Brahim (Soufiane Chilah) est un jeune et beau garçon qui a grandi dans une famille musulmane. Son père le voit comme quelqu’un de sensible et d’intelligent. Nous entrons dans le film en le suivant alors qu’il assiste à l’anniversaire de sa maman. Pour l’occasion toute la famille et de nombreux convives sont là. Brahim joue avec son petit neveu quand d’un coup il est interrompu par la mère de celui-ci qui interdit violemment au bambin de rester avec lui.
Alors que les derniers préparatifs sont en cours, Brahim sent que quelque chose cloche. Malgré les mots bienveillants de sa mère et de quelques proches (qui désespèrent tout de même qu’il soit encore célibataire et pas marié à une femme), il a un mauvais pressentiment. Il ne se sent pas tout à fait à sa place. Et pour cause : il cache à sa famille depuis un moment maintenant qu’il est homosexuel. Il a invité à cet anniversaire son compagnon depuis cinq ans, Thomas, qu’il entend présenter comme un ami et collègue de travail. Mais ce dernier tarde à faire son arrivée.

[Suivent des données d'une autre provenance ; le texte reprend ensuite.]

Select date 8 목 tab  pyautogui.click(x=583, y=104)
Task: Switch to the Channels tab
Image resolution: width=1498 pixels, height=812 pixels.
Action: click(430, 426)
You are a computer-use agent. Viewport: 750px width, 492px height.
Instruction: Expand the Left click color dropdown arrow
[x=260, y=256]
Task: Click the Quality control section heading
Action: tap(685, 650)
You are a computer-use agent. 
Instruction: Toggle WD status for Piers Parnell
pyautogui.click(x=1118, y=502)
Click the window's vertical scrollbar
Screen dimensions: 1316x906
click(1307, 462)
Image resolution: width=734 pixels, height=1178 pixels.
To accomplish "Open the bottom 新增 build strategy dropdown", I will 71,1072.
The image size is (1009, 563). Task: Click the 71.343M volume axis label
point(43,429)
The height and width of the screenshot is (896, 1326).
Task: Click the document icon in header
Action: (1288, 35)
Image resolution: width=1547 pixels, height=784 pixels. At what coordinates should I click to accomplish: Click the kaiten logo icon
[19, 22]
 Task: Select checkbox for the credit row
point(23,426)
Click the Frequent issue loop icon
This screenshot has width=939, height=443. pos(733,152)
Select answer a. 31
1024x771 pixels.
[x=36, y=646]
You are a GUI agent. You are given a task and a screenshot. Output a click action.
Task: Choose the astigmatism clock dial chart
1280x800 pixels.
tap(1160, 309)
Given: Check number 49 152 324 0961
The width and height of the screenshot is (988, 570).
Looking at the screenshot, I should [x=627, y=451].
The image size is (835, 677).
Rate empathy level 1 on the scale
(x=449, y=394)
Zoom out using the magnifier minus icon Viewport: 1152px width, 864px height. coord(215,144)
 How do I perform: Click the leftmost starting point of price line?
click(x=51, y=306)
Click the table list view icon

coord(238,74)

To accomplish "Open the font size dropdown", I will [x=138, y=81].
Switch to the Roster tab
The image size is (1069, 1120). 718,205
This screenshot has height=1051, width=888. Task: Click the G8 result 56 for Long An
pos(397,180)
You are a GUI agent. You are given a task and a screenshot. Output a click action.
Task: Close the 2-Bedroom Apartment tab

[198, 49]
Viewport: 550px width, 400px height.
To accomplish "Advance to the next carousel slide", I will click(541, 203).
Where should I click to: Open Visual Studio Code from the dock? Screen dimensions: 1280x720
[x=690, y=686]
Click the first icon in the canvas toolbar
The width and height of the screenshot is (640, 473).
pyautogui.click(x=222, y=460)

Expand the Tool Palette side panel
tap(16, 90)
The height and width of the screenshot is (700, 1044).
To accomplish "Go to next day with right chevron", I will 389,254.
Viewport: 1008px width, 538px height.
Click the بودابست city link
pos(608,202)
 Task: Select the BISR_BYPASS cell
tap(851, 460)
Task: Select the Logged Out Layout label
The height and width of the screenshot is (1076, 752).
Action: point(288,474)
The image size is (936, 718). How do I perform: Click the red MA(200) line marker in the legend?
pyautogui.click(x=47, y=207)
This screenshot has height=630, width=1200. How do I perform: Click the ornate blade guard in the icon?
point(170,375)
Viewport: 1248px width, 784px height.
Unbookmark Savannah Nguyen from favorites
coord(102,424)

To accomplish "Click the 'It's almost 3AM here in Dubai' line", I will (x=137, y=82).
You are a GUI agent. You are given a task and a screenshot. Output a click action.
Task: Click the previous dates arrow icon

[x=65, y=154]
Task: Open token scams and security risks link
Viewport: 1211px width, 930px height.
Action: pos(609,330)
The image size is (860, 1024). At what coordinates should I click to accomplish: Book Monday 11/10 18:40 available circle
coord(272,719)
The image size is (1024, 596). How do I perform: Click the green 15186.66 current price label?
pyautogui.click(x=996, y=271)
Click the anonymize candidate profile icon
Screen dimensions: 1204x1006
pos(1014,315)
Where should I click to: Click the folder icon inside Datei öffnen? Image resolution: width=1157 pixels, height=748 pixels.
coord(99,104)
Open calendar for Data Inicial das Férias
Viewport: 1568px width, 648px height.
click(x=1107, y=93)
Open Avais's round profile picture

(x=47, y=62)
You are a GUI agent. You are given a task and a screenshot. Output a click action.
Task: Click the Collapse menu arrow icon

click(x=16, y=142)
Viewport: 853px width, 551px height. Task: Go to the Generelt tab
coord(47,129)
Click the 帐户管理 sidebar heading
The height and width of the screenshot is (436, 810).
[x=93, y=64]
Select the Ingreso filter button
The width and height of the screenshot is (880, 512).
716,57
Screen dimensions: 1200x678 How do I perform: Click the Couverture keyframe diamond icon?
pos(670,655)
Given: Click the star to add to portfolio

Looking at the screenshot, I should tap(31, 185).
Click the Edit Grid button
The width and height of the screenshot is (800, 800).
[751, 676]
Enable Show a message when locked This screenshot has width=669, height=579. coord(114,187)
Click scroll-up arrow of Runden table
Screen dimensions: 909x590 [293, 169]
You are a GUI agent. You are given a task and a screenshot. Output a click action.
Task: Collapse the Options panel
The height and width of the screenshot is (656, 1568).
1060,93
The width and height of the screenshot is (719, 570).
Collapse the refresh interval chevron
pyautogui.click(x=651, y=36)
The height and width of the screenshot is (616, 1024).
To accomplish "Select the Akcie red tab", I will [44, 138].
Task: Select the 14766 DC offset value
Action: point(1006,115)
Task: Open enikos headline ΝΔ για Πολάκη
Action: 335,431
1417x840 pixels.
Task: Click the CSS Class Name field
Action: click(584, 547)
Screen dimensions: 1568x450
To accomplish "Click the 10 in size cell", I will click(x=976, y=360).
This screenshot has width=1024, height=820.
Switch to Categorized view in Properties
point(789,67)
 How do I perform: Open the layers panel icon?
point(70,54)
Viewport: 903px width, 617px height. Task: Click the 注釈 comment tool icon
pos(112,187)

Au fil de ce regroupement familial, le jeune homme découvre que la femme de son frère ( qui n’est autre que la femme qui avait interdit à l’enfant de jouer avec lui) l’a surpris en ville et qu’elle sait désormais qu’il est gay. Son frère a empêché son compagnon de venir et lui déconseille fortement d’être tenté un jour de faire son coming out.
Se sentant mal et inquiet pour son copain, Brahim part. Il le cherche dans un bar gay puis en sortant voit une femme en train d’être agressée par un groupe d’hommes dans une voiture. Il intervient pour lui venir en aide. Puis très bizarrement leur propose de les emmener dans un endroit où ils trouveraient des filles. Il monte dans la voiture. La suite est un lent et interminable cauchemar…
Dès les premières minutes, on sent que ça va être intense. Nadir Ben Yadir filme en caméra épaule et nous plonge dans l’anniversaire de la mère du personnage principal. On épouse son regard, ses sensations : l’angoisse de ne pas être à sa place, la peur que quelque chose dérape. Le réalisateur nous fait ressentir le poids de la tradition, la menace des regards qui en disent long même si ça et là des marques de tendresse jaillissent.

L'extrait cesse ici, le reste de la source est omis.